Here is the moral of the story:

Pythagorean expressions

Re-express the Pythagorean expression using a triangle and a trig substitution.

In this way, we are able to eliminate square roots of quadratics.

There are always three steps for these trig sub problems:

• (1) Identify the trig sub: find the sides of a triangle and relevant angle $\theta$.
• (2) Solve a trig integral (often a power product).
• (3) Refer back to the triangle to convert the answer back to $x$.

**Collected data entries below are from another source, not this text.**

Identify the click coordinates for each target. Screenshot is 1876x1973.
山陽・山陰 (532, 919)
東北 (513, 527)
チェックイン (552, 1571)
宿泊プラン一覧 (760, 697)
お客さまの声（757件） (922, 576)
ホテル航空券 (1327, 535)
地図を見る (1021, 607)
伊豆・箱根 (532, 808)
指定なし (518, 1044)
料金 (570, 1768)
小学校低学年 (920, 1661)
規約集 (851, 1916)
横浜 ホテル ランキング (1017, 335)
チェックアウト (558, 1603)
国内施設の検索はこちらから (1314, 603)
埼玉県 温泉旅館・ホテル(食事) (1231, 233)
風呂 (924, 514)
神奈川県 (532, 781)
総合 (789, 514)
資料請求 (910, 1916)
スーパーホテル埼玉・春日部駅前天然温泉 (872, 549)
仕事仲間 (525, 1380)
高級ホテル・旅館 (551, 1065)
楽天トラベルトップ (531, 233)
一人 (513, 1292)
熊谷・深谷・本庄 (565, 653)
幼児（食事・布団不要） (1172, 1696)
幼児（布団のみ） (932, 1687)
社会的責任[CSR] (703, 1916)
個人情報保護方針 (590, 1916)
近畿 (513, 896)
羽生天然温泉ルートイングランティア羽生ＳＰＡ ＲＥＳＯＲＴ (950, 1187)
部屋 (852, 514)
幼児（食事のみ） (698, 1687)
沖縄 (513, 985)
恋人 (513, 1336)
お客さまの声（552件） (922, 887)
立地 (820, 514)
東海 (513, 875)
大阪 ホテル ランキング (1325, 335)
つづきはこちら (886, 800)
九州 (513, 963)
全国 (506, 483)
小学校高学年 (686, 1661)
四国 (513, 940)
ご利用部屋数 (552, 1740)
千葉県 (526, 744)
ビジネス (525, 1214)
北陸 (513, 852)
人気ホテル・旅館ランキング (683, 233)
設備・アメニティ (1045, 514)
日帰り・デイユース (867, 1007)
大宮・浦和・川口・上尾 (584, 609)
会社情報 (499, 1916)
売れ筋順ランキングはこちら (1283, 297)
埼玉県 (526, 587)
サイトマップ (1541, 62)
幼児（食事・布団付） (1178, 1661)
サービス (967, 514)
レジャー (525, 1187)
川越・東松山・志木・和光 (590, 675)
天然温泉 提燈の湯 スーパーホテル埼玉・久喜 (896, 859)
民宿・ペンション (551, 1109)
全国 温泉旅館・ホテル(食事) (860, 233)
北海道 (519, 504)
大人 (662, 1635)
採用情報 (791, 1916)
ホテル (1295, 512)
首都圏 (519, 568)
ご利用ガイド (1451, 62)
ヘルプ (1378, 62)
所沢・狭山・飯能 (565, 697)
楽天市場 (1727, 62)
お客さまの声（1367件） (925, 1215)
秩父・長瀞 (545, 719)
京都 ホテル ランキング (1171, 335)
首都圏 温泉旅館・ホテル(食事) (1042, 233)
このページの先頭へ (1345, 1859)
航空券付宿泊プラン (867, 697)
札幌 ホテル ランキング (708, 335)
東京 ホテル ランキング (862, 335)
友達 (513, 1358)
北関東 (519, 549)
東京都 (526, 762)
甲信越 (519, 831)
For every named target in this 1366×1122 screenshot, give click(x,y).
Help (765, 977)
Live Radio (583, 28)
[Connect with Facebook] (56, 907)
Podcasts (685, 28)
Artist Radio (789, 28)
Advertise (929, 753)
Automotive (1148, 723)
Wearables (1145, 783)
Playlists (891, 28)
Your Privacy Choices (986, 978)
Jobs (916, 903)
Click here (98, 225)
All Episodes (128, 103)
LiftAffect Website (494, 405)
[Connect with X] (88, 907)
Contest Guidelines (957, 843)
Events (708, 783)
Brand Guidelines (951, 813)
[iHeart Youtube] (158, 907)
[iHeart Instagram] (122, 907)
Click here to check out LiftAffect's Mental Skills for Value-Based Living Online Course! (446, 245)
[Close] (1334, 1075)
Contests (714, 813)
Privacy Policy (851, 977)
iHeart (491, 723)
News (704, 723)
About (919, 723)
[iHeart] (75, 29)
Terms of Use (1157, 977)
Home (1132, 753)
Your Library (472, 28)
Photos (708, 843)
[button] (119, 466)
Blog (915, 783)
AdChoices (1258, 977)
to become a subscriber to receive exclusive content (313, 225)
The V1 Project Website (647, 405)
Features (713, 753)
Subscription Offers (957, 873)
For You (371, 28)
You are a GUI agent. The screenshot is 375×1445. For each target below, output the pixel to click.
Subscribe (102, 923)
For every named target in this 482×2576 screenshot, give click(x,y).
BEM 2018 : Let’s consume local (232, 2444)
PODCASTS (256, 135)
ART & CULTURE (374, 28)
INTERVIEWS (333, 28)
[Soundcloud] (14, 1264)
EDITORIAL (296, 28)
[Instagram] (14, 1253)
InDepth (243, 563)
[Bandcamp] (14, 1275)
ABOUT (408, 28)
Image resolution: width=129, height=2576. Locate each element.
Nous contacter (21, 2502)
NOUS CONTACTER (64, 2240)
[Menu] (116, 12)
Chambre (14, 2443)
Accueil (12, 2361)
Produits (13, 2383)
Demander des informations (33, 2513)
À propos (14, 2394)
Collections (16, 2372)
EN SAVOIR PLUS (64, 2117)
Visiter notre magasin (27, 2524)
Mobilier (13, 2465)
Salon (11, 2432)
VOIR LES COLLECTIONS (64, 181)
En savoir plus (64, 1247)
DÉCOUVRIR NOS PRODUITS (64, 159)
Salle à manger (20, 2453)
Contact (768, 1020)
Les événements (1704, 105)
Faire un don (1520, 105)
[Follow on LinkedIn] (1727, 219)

To speed up your solution process for these problems, memorize these three transformations:

(1)

$$\sqrt{a^2-x^2}{\gg \gg }^{x=a\sin \theta }\sqrt{a^2-a^2{\sin }^2\theta }=a\cos \theta \text{from}1-{\sin }^2\theta ={\cos }^2\theta$$

(2)

$$\sqrt{a^2+x^2}{\gg \gg }^{x=a\tan \theta }\sqrt{a^2+a^2{\tan }^2\theta }=a\sec \theta \text{from}1+{\tan }^2\theta ={\sec }^2\theta$$

(3)

$$\sqrt{x^2-a^2}{\gg \gg }^{x=a\sec \theta }\sqrt{a^2{\sec }^2\theta -a^2}=a\tan \theta \text{from}{\sec }^2\theta -1={\tan }^2\theta$$

For a more complex quadratic with linear and constant terms, you will need to first complete the square for the quadratic and then do the trig substitution.